-- Begin Extracted material --
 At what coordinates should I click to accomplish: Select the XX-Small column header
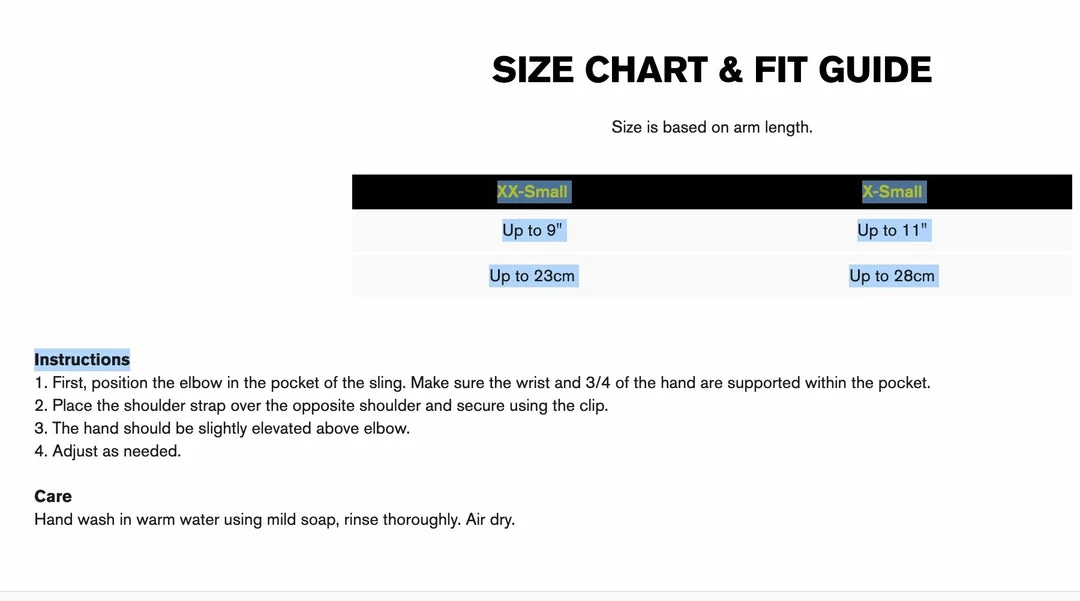point(532,192)
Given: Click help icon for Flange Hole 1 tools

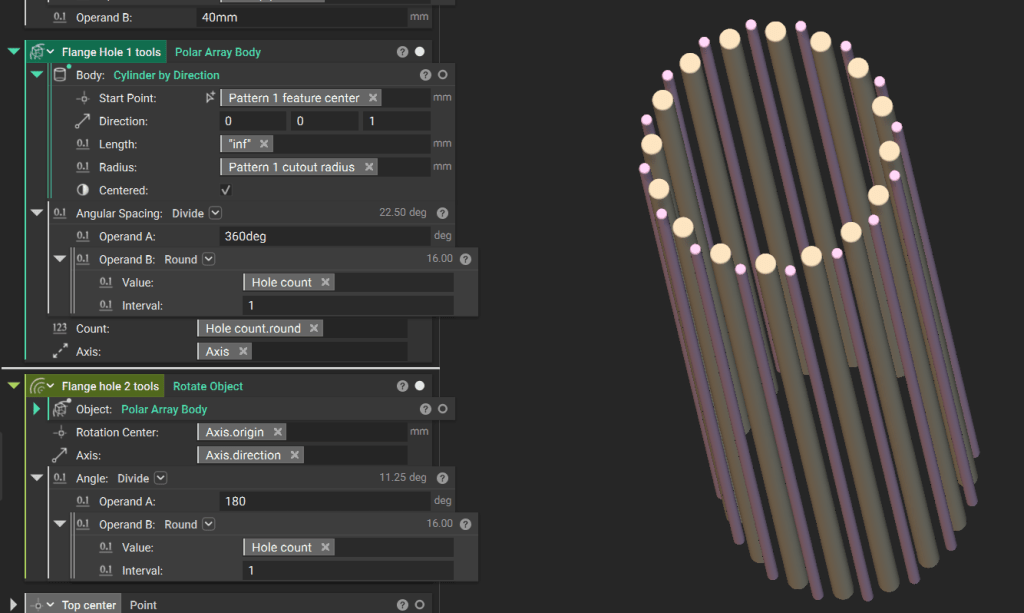Looking at the screenshot, I should [x=402, y=52].
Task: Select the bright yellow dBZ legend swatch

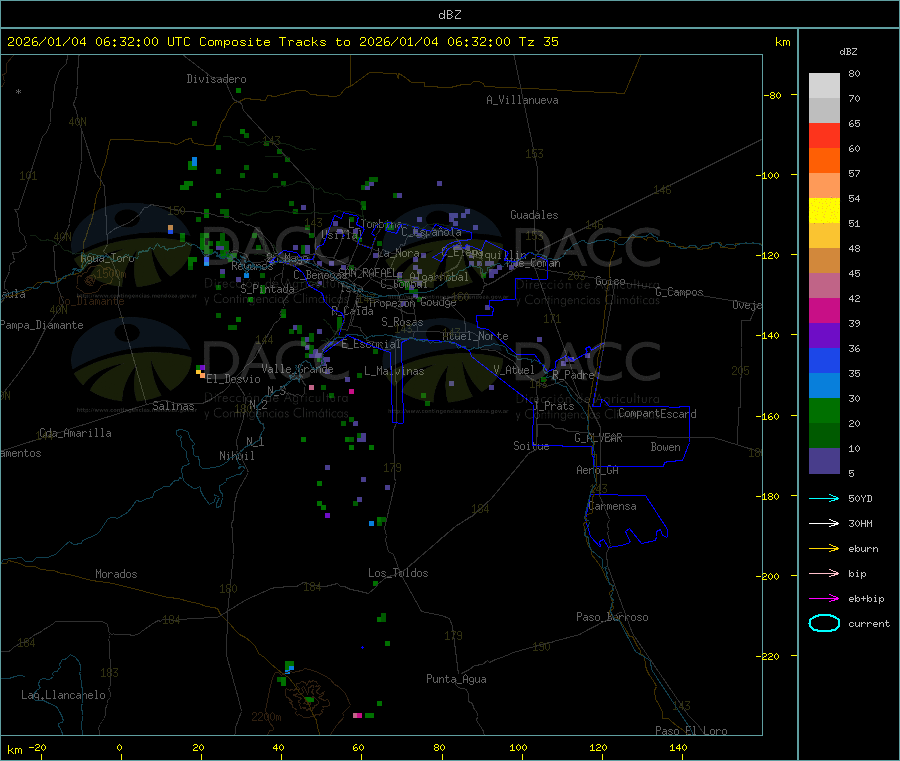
-- End Extracted material --
The request: Change every "Select" in the data above to "Choose", keeping everything else the same, and leave the pictures out.

Written solution:
 At what coordinates should I click to accomplish: Choose the XX-Small column header
point(532,192)
Given: Click help icon for Flange Hole 1 tools

Looking at the screenshot, I should [x=402, y=52].
Task: Choose the bright yellow dBZ legend swatch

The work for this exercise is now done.